Auf Unvorhergesehenes vorbereitet sein
Oft lässt sich die bevorzugte Nachfolgeoption nicht realisieren. Auf solche Fälle sollten sich Unternehmerinnen und Unternehmer vorbereiten, indem verschiedene Nachfolgeoptionen geprüft werden. Eine prüfenswerte Alternative stellt etwa die Unternehmensbörse dar. «Obschon die befragten Unternehmerinnen und Unternehmer gegenüber der Unternehmensbörse nach wie vor skeptisch sind, bietet der Weg über eine solche Plattform auch Vorteile», sagt Pascal Zumbühl, Ökonom bei der Credit Suisse. «Dadurch wird die Sichtbarkeit erhöht, da man über eine Unternehmensbörse mit einer grösseren potenziellen Käuferschaft in Kontakt kommt.»

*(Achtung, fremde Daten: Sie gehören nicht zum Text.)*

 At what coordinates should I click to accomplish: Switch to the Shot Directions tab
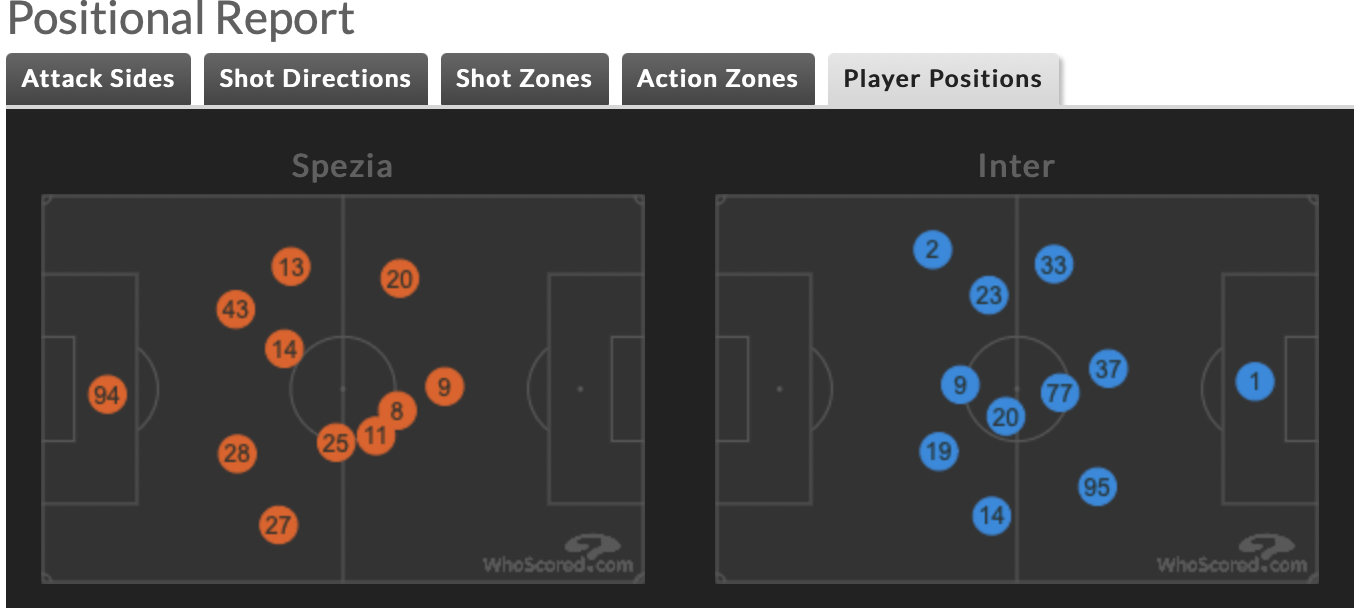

Zudem können unvorhergesehene Ereignisse den Zeitpunkt oder die Ausgestaltung der Übergabe beeinflussen. Die Veränderungen des wirtschaftlichen Umfelds im Zuge der Coronapandemie haben einige Unternehmerinnen und Unternehmer dazu bewogen, ihre eigene Betriebsübergabe vorzuziehen: In 6% der Fälle wurde dies berichtet. Aber auch ein Schicksalsschlag oder Druck seitens Konkurrenten der eigenen Familie oder Geschäftspartnerinnen und -partner können den Nachfolgeprozess unverhofft beschleunigen. «Wer frühzeitig die Weichen für eine reibungslose Übergabe stellt, und sich Jahre vor der eigentlichen Übergabe mit dem emotionalen Thema auseinandersetzt, ist im Vorteil», sagt Alexandra Bertschi.